▶ _文档节选_:
::::::
基于深度学习模型的重排序，通常被称为 Cross-encoder Reranker，经过特殊训练的神经网络可以更好地分析问题和文档之间的相关性。这类重排序可以给问题和文档之间的语义相似度进行打分，打分只取决于问题和文档的文本内容，不取决于文档在召回结果中的位置。这种方法的优点是检索准确度更高，但成本更高，响应时间更慢，比较适合于对检索精度要求极高的场景，比如医疗问诊。

我们也可以使用大名鼎鼎的Cohere进行重排，一个非常优秀的开源工具，支持多种重排序策略。其使用方法也非常简单，如以下代码所示：

from langchain_community.llms import Cohere  
from langchain.retrievers import ContextualCompressionRetriever  
from langchain.retrievers.document_compressors import CohereRerank  
from langchain.retrievers.document_compressors import CohereRerank  
retriever = vectorstore.as_retriever(search_kwargs={"k": 10})  
# Re-rank  
compressor = CohereRerank()  
compression_retriever = ContextualCompressionRetriever(  
    base_compressor=compressor, base_retriever=retriever  
)  
compressed_docs = compression_retriever.get_relevant_documents(question)

2. Refinement（压缩）

压缩，即对于检索到的内容块，不要直接输入大模型，而是先删除无关内容并突出重要上下文，从而减少整体提示长度，降低冗余信息对大模型的干扰。langchain中有一个基础的上下文压缩检索器可以使用，叫做ContextualCompressionRetriever。

from langchain.retrievers import ContextualCompressionRetriever  
from langchain.retrievers.document_compressors import LLMChainExtractor  
from langchain_openai import OpenAI  
llm = OpenAI(temperature=0)  
compressor = LLMChainExtractor.from_llm(llm)
::::::
▶ _任务列表_:
1. 根据上面的文档节选，Cross-encoder Reranker 这类重排序方法比较适合用在什么样的场景中？
2. 请用两句话概括上面的文档节选的内容。
::::::
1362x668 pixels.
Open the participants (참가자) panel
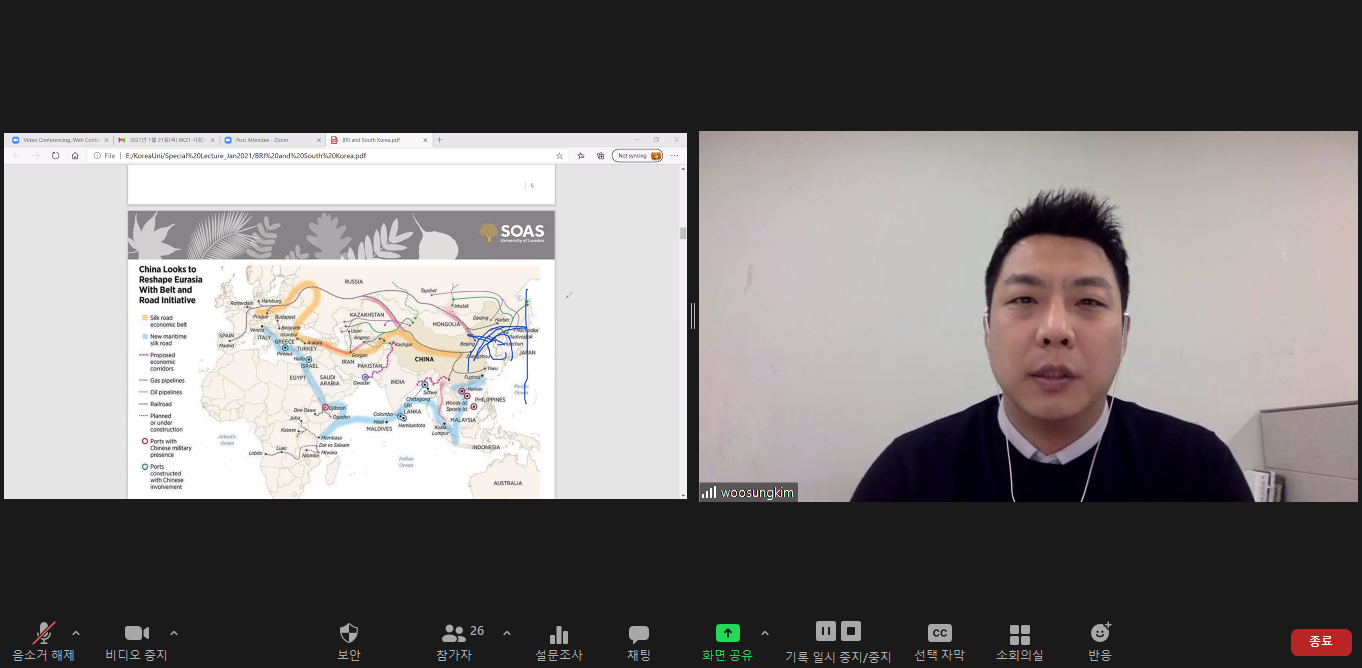(454, 634)
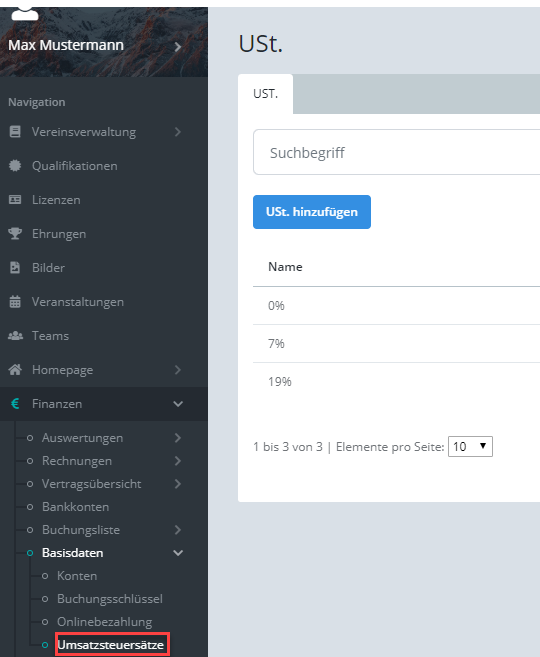Open Umsatzsteuersätze menu entry
The image size is (540, 657).
[111, 645]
::::::
▶ _参考答案_:
1. 适合对检索精度要求极高的场景，比如医疗问诊。

2. 基于深度学习模型的重排序（Cross-encoder Reranker）只根据问题和文档的文本内容给二者的语义相似度打分，检索准确度更高，但成本更高、响应时间更慢。压缩是在把检索到的内容块输入大模型之前先删除无关内容并突出重要上下文，以减少整体提示长度、降低冗余信息对大模型的干扰，langchain 中可以使用 ContextualCompressionRetriever 这个上下文压缩检索器。